Retype each of the following lines without any changes.

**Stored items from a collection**
------------------------------------

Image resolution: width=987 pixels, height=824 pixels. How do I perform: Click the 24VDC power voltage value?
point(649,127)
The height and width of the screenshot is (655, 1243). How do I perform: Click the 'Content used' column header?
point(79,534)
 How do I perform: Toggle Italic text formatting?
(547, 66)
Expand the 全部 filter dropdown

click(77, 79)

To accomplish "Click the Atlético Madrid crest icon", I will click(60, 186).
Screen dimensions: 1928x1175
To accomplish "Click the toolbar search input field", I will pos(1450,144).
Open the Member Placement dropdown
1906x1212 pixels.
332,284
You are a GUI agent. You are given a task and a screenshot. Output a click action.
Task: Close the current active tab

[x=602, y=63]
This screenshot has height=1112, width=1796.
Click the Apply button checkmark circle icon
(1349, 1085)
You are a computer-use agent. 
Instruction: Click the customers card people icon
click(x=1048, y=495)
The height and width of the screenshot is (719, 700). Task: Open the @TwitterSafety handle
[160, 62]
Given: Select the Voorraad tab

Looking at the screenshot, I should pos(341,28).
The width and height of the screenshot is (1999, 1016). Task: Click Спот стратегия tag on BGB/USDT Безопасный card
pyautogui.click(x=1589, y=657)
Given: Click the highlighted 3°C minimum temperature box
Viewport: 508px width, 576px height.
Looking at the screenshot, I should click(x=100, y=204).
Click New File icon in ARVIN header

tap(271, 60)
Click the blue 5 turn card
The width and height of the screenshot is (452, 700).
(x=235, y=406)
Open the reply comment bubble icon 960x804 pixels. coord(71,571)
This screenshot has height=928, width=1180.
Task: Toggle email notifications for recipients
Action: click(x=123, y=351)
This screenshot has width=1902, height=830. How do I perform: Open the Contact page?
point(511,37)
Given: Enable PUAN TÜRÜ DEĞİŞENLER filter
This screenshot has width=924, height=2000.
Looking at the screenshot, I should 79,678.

------------------------------------

**SOLUTION**
Image resolution: width=987 pixels, height=824 pixels. How do I perform: Click the 24VDC power voltage value?
point(649,127)
The height and width of the screenshot is (655, 1243). How do I perform: Click the 'Content used' column header?
point(79,534)
 How do I perform: Toggle Italic text formatting?
(547, 66)
Expand the 全部 filter dropdown

click(77, 79)

To accomplish "Click the Atlético Madrid crest icon", I will click(60, 186).
Screen dimensions: 1928x1175
To accomplish "Click the toolbar search input field", I will pos(1450,144).
Open the Member Placement dropdown
1906x1212 pixels.
332,284
You are a GUI agent. You are given a task and a screenshot. Output a click action.
Task: Close the current active tab

[x=602, y=63]
This screenshot has height=1112, width=1796.
Click the Apply button checkmark circle icon
(1349, 1085)
You are a computer-use agent. 
Instruction: Click the customers card people icon
click(x=1048, y=495)
The height and width of the screenshot is (719, 700). Task: Open the @TwitterSafety handle
[160, 62]
Given: Select the Voorraad tab

Looking at the screenshot, I should pos(341,28).
The width and height of the screenshot is (1999, 1016). Task: Click Спот стратегия tag on BGB/USDT Безопасный card
pyautogui.click(x=1589, y=657)
Given: Click the highlighted 3°C minimum temperature box
Viewport: 508px width, 576px height.
Looking at the screenshot, I should click(x=100, y=204).
Click New File icon in ARVIN header

tap(271, 60)
Click the blue 5 turn card
The width and height of the screenshot is (452, 700).
(x=235, y=406)
Open the reply comment bubble icon 960x804 pixels. coord(71,571)
This screenshot has height=928, width=1180.
Task: Toggle email notifications for recipients
Action: click(x=123, y=351)
This screenshot has width=1902, height=830. How do I perform: Open the Contact page?
point(511,37)
Given: Enable PUAN TÜRÜ DEĞİŞENLER filter
This screenshot has width=924, height=2000.
Looking at the screenshot, I should 79,678.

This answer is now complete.